# [任务说明 a]
列出记录中所有含有字符串“logo”的行,逐行照抄,区分大小写。

# [文本片段]

┌────────

使用 cURL 函数下载B站字幕
前言
B站测试视频地址:
https://m.bilibili.com/video/BV1Dk4y1q781
代码我已经放上 Github,使用的是tp6框架,
README.md
中也有详细的流程说明。下载代码后可运行http://服务器/index/index?bvid=BV1Dk4y1q781&start=0&end=29
即可查看效果。代码中 cURL 用到的
$header 请求头
来自 Chrome,如图:
第一步、获取首页的 html
/**
* 获取视频数据 cid、page、part、aid
*
* @param string $bvid 视频的BV号
* @throws \Exception
*/
public function getPageData($bvid)
{
$url = "https://www.bilibili.com/video/" . $bvid;
// 设置 http 的请求头
$header = [
"authority: www.bilibili.com",
"cache-control: max-age=0",
'sec-ch-ua: "Chromium";v="86", "\"Not\\A;Brand";v="99", "Google Chrome";v="86"',
'sec-ch-ua-mobile: ?0',
'upgrade-insecure-requests: 1',
'user-agent: Mozilla/5.0 (Windows NT 6.1; Win64; x64) AppleWebKit/537.36 (KHTML, like Gecko) Chrome/86.0.4240.183 Safari/537.36',
'accept: text/html,application/xhtml+xml,application/xml;q=0.9,image/avif,image/webp,image/apng,*/*;q=0.8,application/signed-exchange;v=b3;q=0.9',
'sec-fetch-site: same-origin',
'sec-fetch-mode: navigate',
'sec-fetch-user: ?1',
'sec-fetch-dest: document',
'accept-language: zh-CN,zh;q=0.9,en;q=0.8',
'cookie: finger=1295565314; bsource=search_google; _uuid=B789D864-3818-3B60-C60C-40572299324578222infoc; buvid3=43FE4003-58BE-4DFF-9EC9-D2673FBE9672138377infoc; CURRENT_FNVAL=80; blackside_state=1; sid=j0093qgz; finger=1295565314; PVID=3; rpdid=|(umR~Yuk~)k0J\'uY|RRYu)~Y'
];
$ch = curl_init();
curl_setopt($ch, CURLOPT_URL, $url);
curl_setopt($ch, CURLOPT_RETURNTRANSFER, 1); // 返回 html
curl_setopt($ch, CURLOPT_HTTPHEADER, $header); // 设置 http 请求头
curl_setopt($ch, CURLOPT_ENCODING, ''); // 解决乱码
curl_setopt($ch, CURLOPT_SSL_VERIFYPEER, 0); // https 需要加这句
curl_setopt($ch, CURLOPT_SSL_VERIFYSTATUS, 0); // https 需要加这句
curl_setopt($ch, CURLOPT_FOLLOWLOCATION, true); // 允许重定向
$content = curl_exec($ch);
curl_close($ch);
// //将首页html保存成文件
// $fp = fopen(app()->getRootPath().'view/pages.html','w');
// fwrite($fp,$content);
// fclose($fp);
// 获取视频数据
$pagesData = $this->logic->getPagesJsonData($content);
if ($pagesData['code'] == 500) throw new \Exception($pagesData['msg']);
return $pagesData['data'];
}
把“首页html保存成文件”这段代码的注释删掉,运行程序后就可以在
根目录/view/pages.html
查看 cURL 返回的内容。在 pages.html 搜索
<script>window.__INITIAL_STATE__
可以看到我们要用正则表达式匹配的数据在这个<script>标签内。调用
getPagesJsonData()

└────────

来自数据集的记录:
┌────────

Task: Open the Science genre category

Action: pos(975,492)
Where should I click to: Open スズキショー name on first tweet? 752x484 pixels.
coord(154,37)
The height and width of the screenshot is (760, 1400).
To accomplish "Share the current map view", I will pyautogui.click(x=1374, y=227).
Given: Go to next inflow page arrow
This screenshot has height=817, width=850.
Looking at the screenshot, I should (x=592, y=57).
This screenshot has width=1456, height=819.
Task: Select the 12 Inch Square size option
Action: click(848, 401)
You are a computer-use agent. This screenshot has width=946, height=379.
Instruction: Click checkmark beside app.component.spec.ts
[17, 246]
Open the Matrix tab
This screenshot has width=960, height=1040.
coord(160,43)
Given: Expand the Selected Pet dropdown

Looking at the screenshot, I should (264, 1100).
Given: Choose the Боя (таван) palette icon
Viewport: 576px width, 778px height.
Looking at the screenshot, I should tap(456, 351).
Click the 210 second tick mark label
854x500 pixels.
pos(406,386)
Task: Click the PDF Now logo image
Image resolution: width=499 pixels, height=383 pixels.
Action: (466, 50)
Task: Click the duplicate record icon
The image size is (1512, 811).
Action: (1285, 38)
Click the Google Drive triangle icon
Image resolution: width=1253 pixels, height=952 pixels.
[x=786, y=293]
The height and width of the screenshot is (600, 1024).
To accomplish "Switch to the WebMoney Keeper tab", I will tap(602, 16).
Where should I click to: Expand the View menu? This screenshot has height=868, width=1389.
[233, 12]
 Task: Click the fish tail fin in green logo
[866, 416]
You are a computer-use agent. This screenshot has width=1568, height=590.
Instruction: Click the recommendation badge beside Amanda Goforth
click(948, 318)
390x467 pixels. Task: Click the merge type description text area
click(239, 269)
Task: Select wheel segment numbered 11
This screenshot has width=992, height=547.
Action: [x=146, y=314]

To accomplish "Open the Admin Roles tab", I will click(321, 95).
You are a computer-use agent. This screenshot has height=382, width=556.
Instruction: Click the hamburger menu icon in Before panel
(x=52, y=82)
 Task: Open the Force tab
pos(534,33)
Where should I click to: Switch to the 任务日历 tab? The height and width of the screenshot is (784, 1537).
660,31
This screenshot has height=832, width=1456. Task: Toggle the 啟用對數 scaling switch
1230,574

└────────

# [任务说明 b]
接着写那篇用 cURL 下载B站字幕的文字,从它停下的地方往下续写。

# [输出结果 a]
Task: Click the PDF Now logo image
 Task: Click the fish tail fin in green logo

# [输出结果 b]
用正则表达式获取视频的aid、pages(含有part、cid、page)
,代码如下所示:/** * 根据首页 html 匹配获取到所有子视频的数据 * * @param $content string 根目录/view/index.html * @return array|\think\response\Json */ public function getPagesJsonData(string $content) { if (empty($content)) return ['code' => 500, 'msg' => '没有需要解析的内容']; $pagesData = []; // 存储视频数据 // 匹配获取 aid preg_match('/={"aid":(\d+).*/', $content, $matchAid); if (empty($matchAid)) return ['code' => 500, 'msg' => '没有匹配到 aid']; $pagesData['aid'] = $matchAid[1]; // 匹配 pages json 数组的数据 preg_match('/videoData.*pages\":(.*),\"subtitle\":/', $content, $matchPages); if (empty($matchPages)) return ['code' => 500, 'msg' => '没有匹配到 pages']; $jsonToArray = json_decode($matchPages[1], true); // 循环处理数据 foreach ($jsonToArray as $k => $v) { $pagesData[$k]['cid'] = $v['cid']; $pagesData[$k]['page'] = $v['page']; $pagesData[$k]['part'] = $v['part']; } return ['code' => 200, 'data' => $pagesData]; }
打印 $pagesData 数组。其结果如下:
第二步、获取 subtitle_url
利用上一步获取到的 cid、aid、bvid
参数值去请求接口,利用正则匹配到 subtitle_url 的值,这个值是字幕的 json 文件链接。
/**
* 获取视频的cc字幕json文件链接
*
* @param $cid int 不清楚
* @param $aid int AV号
* @param $bvid string BV号
*/
public function getSubtitleUrl(int $cid, int $aid, string $bvid)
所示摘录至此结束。